━━━ Records provided

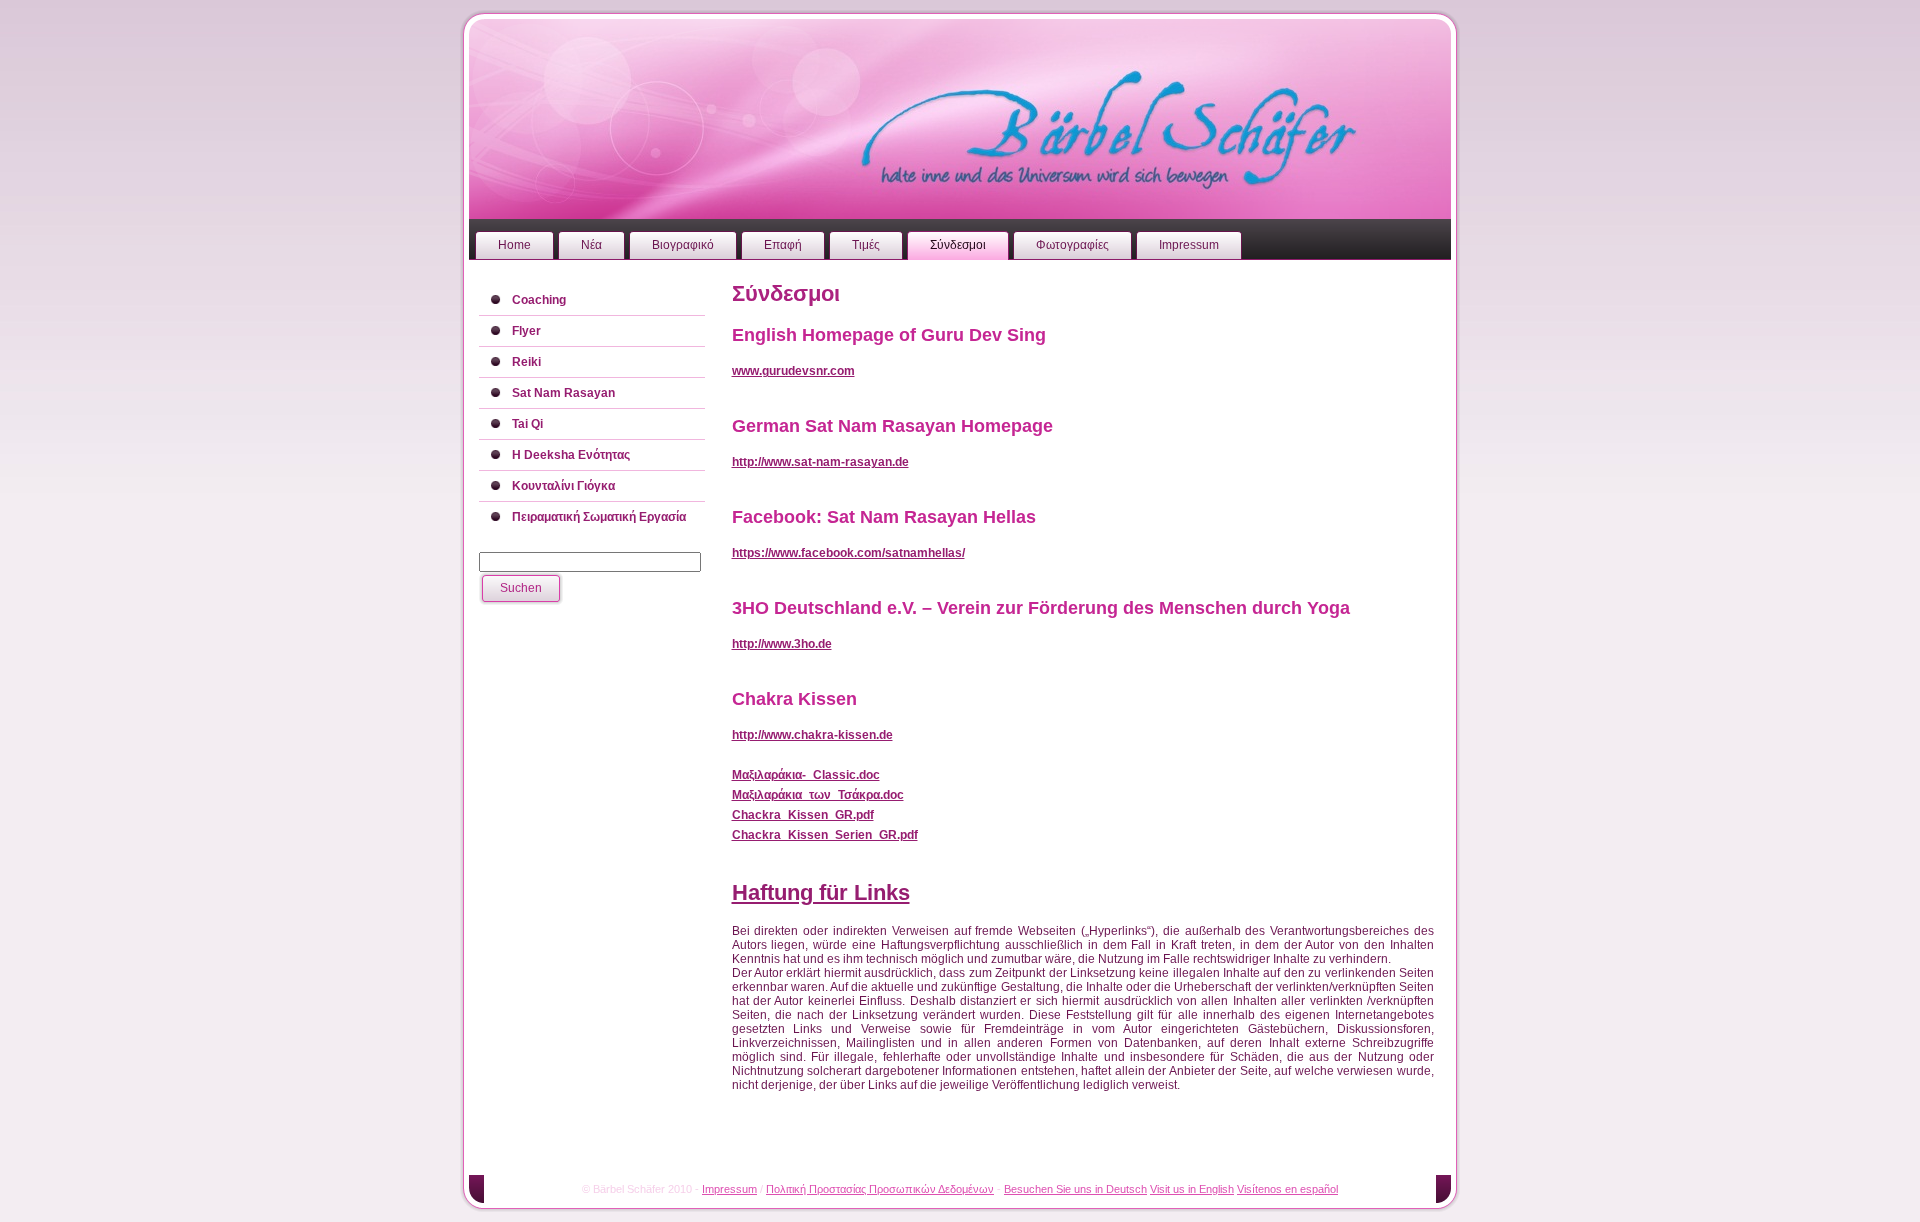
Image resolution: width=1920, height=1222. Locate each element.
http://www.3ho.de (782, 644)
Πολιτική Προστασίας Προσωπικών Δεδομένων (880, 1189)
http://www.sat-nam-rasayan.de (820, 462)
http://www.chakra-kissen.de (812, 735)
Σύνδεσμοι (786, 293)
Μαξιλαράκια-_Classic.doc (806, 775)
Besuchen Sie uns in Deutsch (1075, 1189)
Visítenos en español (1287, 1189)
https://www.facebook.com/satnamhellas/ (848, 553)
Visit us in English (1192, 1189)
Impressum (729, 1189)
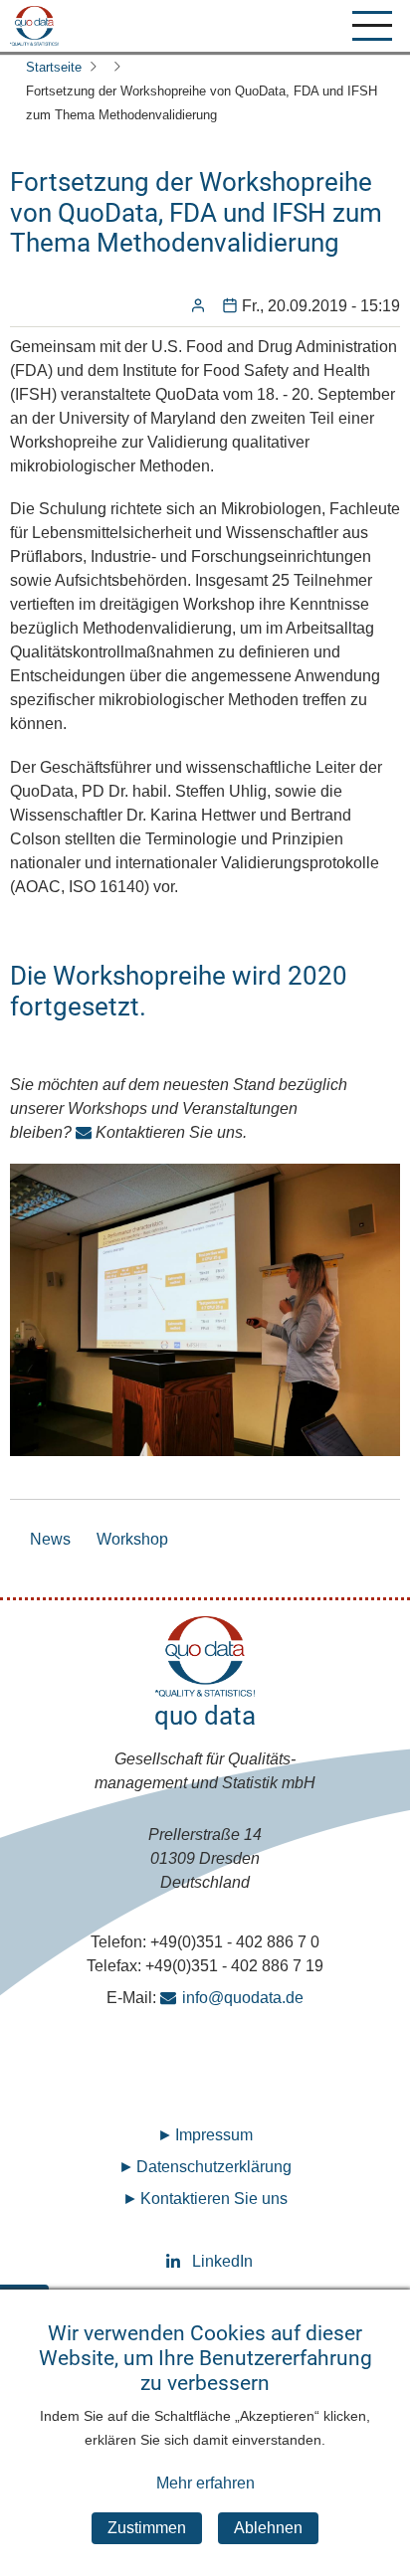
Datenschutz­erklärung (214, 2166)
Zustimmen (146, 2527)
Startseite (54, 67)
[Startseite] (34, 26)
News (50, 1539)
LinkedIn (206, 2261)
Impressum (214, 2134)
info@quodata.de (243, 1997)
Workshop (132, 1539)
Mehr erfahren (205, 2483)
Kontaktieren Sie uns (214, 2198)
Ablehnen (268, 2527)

━━━━━━
━━━ Records provided

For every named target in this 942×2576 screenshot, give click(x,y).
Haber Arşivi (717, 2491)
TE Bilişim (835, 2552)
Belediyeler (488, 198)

━━━━━━

Work request :: Within the material above, copy exactly the lines from the line that holds "Workshop (132, 1539)" up to and including the line that holds "Ablehnen (268, 2527)".

Reply ::
Workshop (132, 1539)
Mehr erfahren (205, 2483)
Kontaktieren Sie uns (214, 2198)
Ablehnen (268, 2527)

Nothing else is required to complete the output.